> **Selected extract**:
►

Algorithm 1: Incremental K-Means
Input: data points P, distance threshold t
Output: clusters C
C = empty set
for each un-clustered point p in P
    if C is empty then
	      Make p a new cluster center and add it into C
	 else
		p = next un-clustered point
		Find the cluster center c in C that is closest to p
		d = distance(c, p)
		if d < t then Cluster p into c
		else Make p a new cluster center and add it into C
		end if
	 end if
end for
return C
              
One important advantage of incremental k-means over other common clustering algorithms is that it can handle streaming data. Each new data point in a stream can be simply added to the nearest cluster or made into a new cluster center depending on the distance threshold t . However, Algorithm 1 is not very scalable, and can gradually become slower with as the data size and number of clusters grow, as the points coming at a later time will have to be compared against all the cluster centers that came before it. This can be extremely compute-intensive in the big data context, especially when the points are of high dimensionality and the cost of calculating the distance metric takes a non-negligible amount of time.
To solve the scalability issue of Algorithm 1, a parallelized version of the incremental k-means that can run on the GPU was devised by Papenhausen et al. [27]. The pseudo code of an adapted version used in our work is given in Algorithm 2, which clusters points of a dataset iteratively. In each iteration step, the algorithm first runs Algorithm 1 on the CPU to detect a batch of b cluster centers, and then in parallel computes the distances between each unclustered point to each center on the GPU. The nearest center for each point is found at the same time, so that a point can be assigned with a label of its nearest cluster if their distance is within the threshold. However, a point can be officially assigned to a cluster only on the CPU after the labels are passed back from the GPU. After each iteration step, a batch of at most b clusters is generated and added to the output set. Clustered points will not be scanned again in later iterations. At last, the process stops when all points are clustered.
The batch size b controls the workload balance between CPU and GPU. A larger b means fewer iterations but leans towards being CPU bound, which means the GPU may have more idle time waiting for the CPU to complete, while a small b could result in GPU underutilization. The value of b is also suggested to be a multiple of 32 to avoid divergent warps under a CUDA implementation.
It is worth noting that the original algorithms in [25,27] also track small clusters that have not been updated for a while and consider them as outliers. Then, a second pass is performed to re-cluster points in these outlier clusters. However, in our work, we decided to preserve these small clusters for users to judge whether they are actually outliers or not, thus, all recognized clusters will be returned directly without a second pass.
Algorithm 2: Parallel Incremental K-Means
Input: data points P, distance threshold t, batch size s
Output: clusters C
C = empty set
while number of un-clustered points in P > 0
	Perform Alg. 1 until a number of s clusters B emerge
	in parallel:
		for each un-clustered point pi 
		  Find the cluster center bi  in B that is closest to pi 
			di = distance(bi, pi)
			ci = bi if  di < ti,  otherwise ci = null
		end for
	end parallel
	Assign each point pi to ci if ci exists
	Add B to C
end while
return C
			  

3.2. Construction of the Tree Hierarchy

By running Algorithm 2 with a proper value of t, we can typically generate a redundant number of clusters, each containing a small number of closely positioned data points. If we consider these clusters as the first level of the tree hierarchy, the higher levels of the tree can be built in a bottom-up manner. To build the next level, we see each cluster center as a point in the current level, and then simply run incremental k-means on them with an increased distance threshold. The pseudo code of such an algorithm is given in Algorithm 3.

◄

> **Exercise A**:
Answer these questions about the k-means excerpt, marking each answer to match:
(i) What advantage does incremental k-means have over other common clustering algorithms?
(ii) Who devised the parallelized version of incremental k-means that runs on the GPU?
(iii) The value of b is suggested to be a multiple of what number?
> **Exercise B**: Update the k-means excerpt between "It is worth" and "di = distance(bi, pi)", inclusive, putting "second round" wherever "second pass" appears.
> **Exercise C**: Condense the paragraph of the k-means excerpt that begins "The batch size b controls" into fewer words, keeping its main facts.
The lines that follow come from a separate source.

Records from a data source:
►

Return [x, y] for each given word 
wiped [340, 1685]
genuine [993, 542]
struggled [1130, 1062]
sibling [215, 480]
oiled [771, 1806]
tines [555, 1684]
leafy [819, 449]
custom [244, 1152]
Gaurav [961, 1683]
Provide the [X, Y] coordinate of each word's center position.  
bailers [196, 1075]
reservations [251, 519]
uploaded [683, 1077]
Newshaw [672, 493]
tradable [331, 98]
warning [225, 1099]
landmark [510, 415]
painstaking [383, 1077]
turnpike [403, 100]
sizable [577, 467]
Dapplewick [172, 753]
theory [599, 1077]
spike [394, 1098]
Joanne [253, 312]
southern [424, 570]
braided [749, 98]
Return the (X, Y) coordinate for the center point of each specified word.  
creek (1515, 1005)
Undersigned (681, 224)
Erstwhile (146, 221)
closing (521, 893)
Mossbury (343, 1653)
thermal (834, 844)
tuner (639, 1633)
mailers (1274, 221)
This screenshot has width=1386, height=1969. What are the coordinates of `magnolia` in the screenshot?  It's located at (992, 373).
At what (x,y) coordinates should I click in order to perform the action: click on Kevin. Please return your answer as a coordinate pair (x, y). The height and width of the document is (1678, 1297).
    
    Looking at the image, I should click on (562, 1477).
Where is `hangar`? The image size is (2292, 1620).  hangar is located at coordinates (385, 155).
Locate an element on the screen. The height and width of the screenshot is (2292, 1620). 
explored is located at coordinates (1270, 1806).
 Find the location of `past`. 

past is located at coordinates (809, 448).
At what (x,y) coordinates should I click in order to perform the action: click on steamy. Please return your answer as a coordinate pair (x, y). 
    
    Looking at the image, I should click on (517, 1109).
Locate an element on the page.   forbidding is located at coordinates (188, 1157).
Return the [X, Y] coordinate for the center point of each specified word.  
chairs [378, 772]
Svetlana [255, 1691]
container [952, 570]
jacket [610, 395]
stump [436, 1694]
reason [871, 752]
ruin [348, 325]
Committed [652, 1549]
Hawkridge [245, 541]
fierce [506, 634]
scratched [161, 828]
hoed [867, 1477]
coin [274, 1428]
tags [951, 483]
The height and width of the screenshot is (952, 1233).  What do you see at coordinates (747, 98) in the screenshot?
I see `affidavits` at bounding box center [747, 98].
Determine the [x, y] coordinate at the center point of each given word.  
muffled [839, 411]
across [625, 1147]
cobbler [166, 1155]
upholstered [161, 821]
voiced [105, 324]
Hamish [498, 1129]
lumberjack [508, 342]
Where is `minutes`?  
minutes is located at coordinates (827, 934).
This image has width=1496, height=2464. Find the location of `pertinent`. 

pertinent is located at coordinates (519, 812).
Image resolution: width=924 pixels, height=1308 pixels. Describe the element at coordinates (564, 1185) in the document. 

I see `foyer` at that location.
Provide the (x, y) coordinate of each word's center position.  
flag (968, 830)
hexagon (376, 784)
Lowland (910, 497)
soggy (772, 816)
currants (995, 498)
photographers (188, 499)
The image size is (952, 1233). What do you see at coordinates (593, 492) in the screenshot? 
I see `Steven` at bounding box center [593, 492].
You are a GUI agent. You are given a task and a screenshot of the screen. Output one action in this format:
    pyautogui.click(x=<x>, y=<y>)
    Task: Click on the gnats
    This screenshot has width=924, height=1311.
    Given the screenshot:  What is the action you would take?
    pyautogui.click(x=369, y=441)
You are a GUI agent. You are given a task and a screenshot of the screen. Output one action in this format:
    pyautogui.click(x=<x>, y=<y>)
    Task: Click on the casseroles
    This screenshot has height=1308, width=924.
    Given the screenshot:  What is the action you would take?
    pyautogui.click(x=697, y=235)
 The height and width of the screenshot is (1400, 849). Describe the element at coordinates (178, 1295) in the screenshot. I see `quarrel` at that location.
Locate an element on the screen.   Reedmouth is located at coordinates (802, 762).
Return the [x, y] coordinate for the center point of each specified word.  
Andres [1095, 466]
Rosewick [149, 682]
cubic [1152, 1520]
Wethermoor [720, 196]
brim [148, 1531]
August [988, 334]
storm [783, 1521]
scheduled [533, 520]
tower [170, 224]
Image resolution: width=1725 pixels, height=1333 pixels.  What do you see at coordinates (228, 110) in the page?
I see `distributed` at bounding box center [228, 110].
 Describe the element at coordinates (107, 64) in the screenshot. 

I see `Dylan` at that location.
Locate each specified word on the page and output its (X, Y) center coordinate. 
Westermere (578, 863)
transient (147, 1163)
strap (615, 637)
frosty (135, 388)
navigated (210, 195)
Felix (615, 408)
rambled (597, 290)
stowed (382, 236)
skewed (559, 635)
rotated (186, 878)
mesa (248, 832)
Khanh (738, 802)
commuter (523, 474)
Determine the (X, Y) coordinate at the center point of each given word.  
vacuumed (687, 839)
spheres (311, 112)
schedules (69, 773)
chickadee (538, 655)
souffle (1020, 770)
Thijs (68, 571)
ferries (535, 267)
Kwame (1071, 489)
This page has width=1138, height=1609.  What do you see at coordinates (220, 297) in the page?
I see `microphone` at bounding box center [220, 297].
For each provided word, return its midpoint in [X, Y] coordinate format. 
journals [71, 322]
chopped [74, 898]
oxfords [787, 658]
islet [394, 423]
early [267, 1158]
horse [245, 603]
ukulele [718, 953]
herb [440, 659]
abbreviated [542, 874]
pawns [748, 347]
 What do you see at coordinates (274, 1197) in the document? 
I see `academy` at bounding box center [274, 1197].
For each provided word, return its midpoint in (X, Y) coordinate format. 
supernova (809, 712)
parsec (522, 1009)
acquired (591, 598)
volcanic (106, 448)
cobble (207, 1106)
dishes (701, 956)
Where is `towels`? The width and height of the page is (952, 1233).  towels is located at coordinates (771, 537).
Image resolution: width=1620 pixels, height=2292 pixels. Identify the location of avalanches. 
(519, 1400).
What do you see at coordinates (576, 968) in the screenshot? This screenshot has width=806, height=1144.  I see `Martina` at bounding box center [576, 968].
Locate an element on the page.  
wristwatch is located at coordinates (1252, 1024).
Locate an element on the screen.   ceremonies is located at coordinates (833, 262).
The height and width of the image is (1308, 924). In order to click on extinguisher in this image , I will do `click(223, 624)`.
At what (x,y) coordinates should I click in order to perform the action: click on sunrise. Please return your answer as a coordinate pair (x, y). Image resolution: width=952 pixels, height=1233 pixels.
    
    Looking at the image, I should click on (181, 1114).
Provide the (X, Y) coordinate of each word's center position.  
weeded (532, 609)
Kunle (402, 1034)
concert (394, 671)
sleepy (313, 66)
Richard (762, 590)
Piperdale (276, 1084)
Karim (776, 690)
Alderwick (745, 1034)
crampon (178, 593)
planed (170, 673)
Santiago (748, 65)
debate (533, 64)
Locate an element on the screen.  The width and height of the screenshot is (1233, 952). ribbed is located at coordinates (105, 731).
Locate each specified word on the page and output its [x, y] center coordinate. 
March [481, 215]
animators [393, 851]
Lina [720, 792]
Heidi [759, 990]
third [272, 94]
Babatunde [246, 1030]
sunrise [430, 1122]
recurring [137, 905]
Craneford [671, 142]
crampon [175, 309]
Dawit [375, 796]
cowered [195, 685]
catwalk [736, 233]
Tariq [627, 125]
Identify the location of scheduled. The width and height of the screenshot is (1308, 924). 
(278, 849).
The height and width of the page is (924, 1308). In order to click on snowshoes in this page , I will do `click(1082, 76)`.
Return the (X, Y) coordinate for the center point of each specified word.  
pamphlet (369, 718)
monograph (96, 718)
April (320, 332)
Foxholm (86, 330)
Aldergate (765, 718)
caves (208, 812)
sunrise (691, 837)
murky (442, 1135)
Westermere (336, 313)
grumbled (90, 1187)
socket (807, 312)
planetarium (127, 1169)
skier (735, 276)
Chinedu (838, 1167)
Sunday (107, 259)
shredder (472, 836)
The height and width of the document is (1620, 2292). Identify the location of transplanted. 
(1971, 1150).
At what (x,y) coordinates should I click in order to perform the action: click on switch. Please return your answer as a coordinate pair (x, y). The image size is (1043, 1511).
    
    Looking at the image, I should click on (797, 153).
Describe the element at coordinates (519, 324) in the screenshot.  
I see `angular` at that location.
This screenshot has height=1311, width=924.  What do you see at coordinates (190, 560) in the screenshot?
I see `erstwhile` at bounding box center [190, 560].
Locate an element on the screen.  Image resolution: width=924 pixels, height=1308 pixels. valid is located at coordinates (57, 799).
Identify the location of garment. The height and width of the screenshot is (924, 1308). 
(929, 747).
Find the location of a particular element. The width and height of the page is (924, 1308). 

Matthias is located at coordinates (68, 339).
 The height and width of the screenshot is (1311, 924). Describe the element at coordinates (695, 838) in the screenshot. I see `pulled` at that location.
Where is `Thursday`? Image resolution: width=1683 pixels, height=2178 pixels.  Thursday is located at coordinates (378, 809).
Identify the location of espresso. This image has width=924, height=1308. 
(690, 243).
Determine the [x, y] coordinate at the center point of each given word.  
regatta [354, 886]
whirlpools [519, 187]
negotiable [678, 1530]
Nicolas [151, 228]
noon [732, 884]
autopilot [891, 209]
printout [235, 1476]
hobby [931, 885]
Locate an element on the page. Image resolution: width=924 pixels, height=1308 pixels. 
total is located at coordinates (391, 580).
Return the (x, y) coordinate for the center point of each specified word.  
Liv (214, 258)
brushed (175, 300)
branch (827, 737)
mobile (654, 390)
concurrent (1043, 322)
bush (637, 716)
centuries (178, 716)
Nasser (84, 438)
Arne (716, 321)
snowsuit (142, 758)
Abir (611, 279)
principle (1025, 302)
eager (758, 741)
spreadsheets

◄

> **Written answer A**:
(i) It can handle streaming data.
(ii) Papenhausen et al.
(iii) 32

> **Written answer B**:
It is worth noting that the original algorithms in [25,27] also track small clusters that have not been updated for a while and consider them as outliers. Then, a second round is performed to re-cluster points in these outlier clusters. However, in our work, we decided to preserve these small clusters for users to judge whether they are actually outliers or not, thus, all recognized clusters will be returned directly without a second round.
Algorithm 2: Parallel Incremental K-Means
Input: data points P, distance threshold t, batch size s
Output: clusters C
C = empty set
while number of un-clustered points in P > 0
	Perform Alg. 1 until a number of s clusters B emerge
	in parallel:
		for each un-clustered point pi 
		  Find the cluster center bi  in B that is closest to pi 
			di = distance(bi, pi)

> **Written answer C**: Batch size b balances the workload between CPU and GPU. A larger b means fewer iterations but tends toward being CPU bound, so the GPU may sit idle. A small b may leave the GPU underused. Under a CUDA implementation, b should be a multiple of 32 to avoid divergent warps.